*** Opening of Provided records ***

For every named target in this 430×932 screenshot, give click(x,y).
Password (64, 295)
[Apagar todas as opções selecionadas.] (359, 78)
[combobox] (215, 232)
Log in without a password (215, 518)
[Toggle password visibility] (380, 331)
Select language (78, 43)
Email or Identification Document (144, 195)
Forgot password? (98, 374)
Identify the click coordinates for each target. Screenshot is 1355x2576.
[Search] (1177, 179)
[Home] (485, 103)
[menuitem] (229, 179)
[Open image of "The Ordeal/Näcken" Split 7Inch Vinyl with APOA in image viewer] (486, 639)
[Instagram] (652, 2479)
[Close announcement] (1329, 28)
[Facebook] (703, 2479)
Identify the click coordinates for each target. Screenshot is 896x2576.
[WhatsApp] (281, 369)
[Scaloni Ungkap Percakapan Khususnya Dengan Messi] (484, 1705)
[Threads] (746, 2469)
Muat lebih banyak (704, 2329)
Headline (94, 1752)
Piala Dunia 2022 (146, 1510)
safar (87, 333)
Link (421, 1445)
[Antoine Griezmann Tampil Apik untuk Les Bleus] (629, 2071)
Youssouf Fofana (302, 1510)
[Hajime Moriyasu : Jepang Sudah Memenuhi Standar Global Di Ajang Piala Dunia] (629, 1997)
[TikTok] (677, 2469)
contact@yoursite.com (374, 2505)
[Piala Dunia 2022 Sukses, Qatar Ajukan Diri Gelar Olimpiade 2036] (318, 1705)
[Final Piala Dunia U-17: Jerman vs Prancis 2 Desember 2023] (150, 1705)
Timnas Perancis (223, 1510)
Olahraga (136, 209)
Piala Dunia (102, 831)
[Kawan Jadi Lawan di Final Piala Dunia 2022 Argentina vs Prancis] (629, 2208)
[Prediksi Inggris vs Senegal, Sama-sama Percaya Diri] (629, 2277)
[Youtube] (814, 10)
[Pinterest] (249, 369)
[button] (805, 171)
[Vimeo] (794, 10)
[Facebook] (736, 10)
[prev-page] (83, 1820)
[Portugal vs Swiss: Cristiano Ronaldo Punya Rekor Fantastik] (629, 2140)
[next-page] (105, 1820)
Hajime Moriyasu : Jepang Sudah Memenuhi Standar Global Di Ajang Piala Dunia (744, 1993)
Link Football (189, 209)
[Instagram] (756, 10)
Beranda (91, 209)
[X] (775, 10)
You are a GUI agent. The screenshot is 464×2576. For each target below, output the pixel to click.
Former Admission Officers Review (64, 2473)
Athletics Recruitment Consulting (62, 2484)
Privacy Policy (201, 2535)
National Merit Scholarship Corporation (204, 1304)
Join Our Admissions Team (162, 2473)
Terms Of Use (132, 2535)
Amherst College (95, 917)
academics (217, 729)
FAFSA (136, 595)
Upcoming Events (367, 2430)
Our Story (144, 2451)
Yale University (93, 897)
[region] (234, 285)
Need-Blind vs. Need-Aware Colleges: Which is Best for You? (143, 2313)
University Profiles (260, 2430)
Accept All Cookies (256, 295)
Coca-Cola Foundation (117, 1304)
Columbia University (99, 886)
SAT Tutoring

*** Close of Provided records ***

(Problem) Each line from the one with "Coca-Cola Foundation (117, 1304)" through the last line of the material is to be retyped exactly, and no other line is.

(Answer to this problem)
Coca-Cola Foundation (117, 1304)
Columbia University (99, 886)
SAT Tutoring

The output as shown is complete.